Copy out every one of the rows below word for word, leaving out the pictures.

Extracted data rows
-- BEGIN --
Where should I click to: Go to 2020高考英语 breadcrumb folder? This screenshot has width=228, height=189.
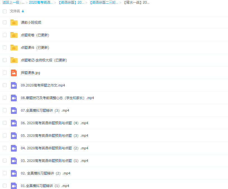point(41,3)
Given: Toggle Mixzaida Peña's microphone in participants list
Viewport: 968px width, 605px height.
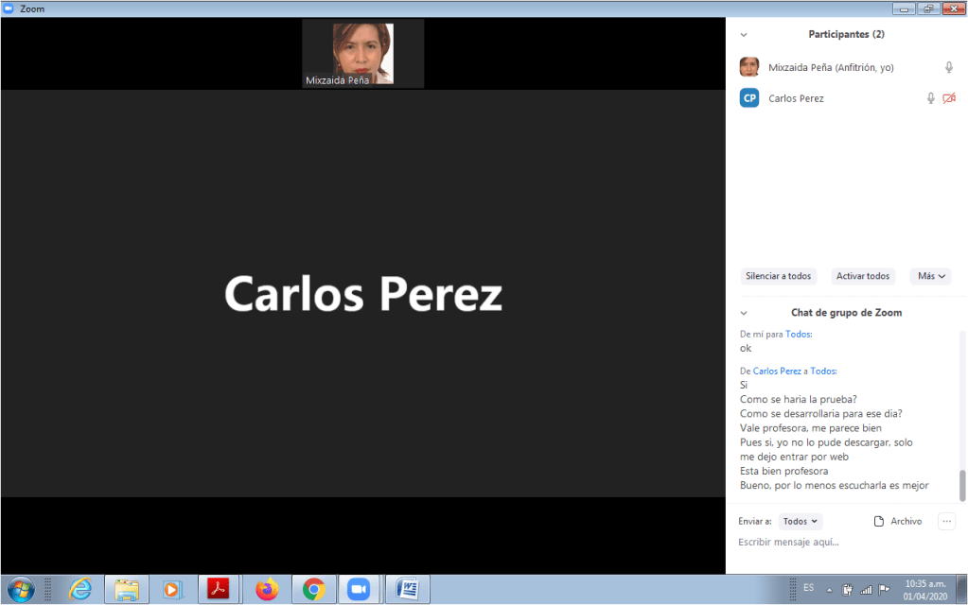Looking at the screenshot, I should tap(949, 67).
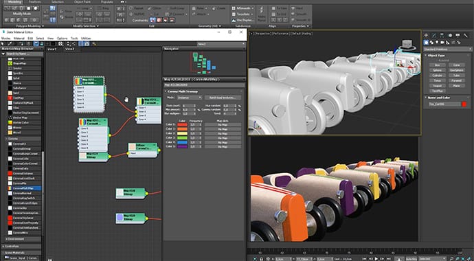The height and width of the screenshot is (261, 474).
Task: Open the Hierarchy panel icon
Action: 442,35
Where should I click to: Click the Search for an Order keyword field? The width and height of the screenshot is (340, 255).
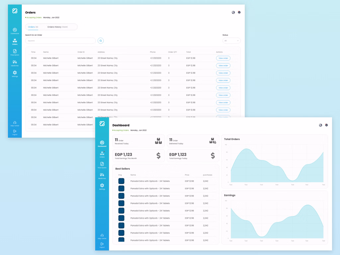[x=60, y=41]
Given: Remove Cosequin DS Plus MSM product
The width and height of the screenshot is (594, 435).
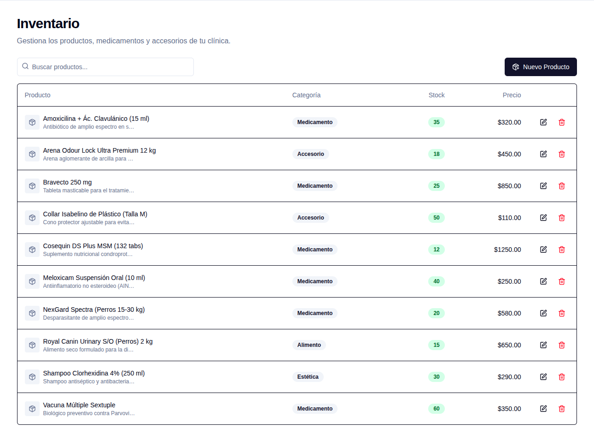Looking at the screenshot, I should click(x=562, y=250).
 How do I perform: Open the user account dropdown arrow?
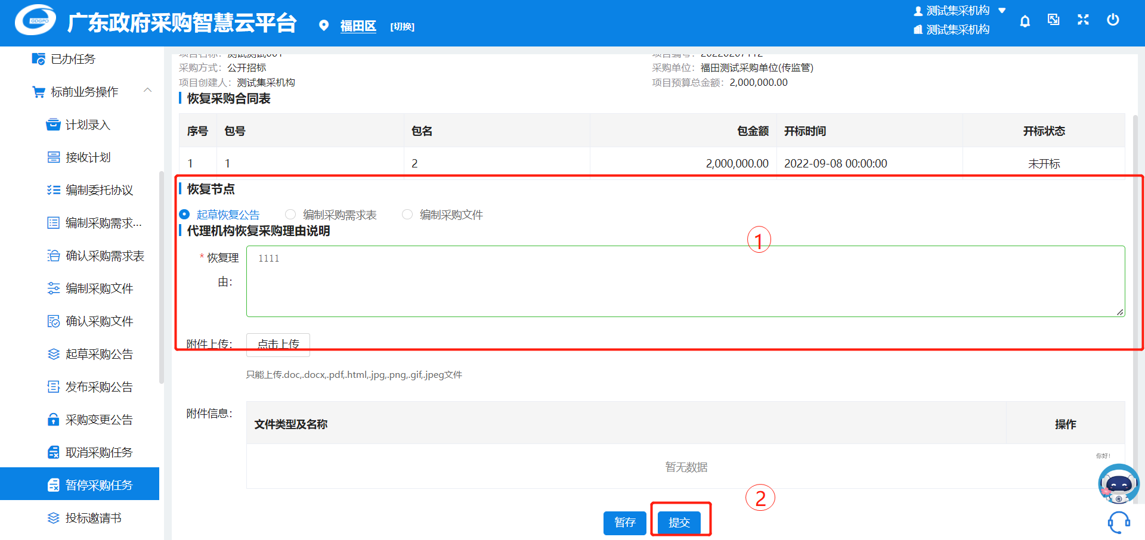pyautogui.click(x=1002, y=11)
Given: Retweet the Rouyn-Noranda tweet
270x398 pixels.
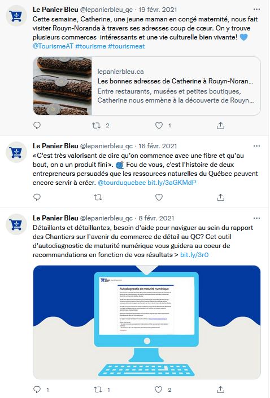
-- END --
• **Finished task**:
Where should I click to: Go to 2020高考英语 breadcrumb folder? This screenshot has width=228, height=189.
point(41,3)
Given: Toggle Mixzaida Peña's microphone in participants list
Viewport: 968px width, 605px height.
Looking at the screenshot, I should tap(949, 67).
The height and width of the screenshot is (261, 474).
Task: Open the Hierarchy panel icon
Action: 442,35
Where should I click to: Click the Search for an Order keyword field? The width and height of the screenshot is (340, 255).
[x=60, y=41]
Given: Remove Cosequin DS Plus MSM product
The width and height of the screenshot is (594, 435).
Looking at the screenshot, I should click(x=562, y=250).
 How do I perform: Open the user account dropdown arrow?
pyautogui.click(x=1002, y=11)
Given: Retweet the Rouyn-Noranda tweet
270x398 pixels.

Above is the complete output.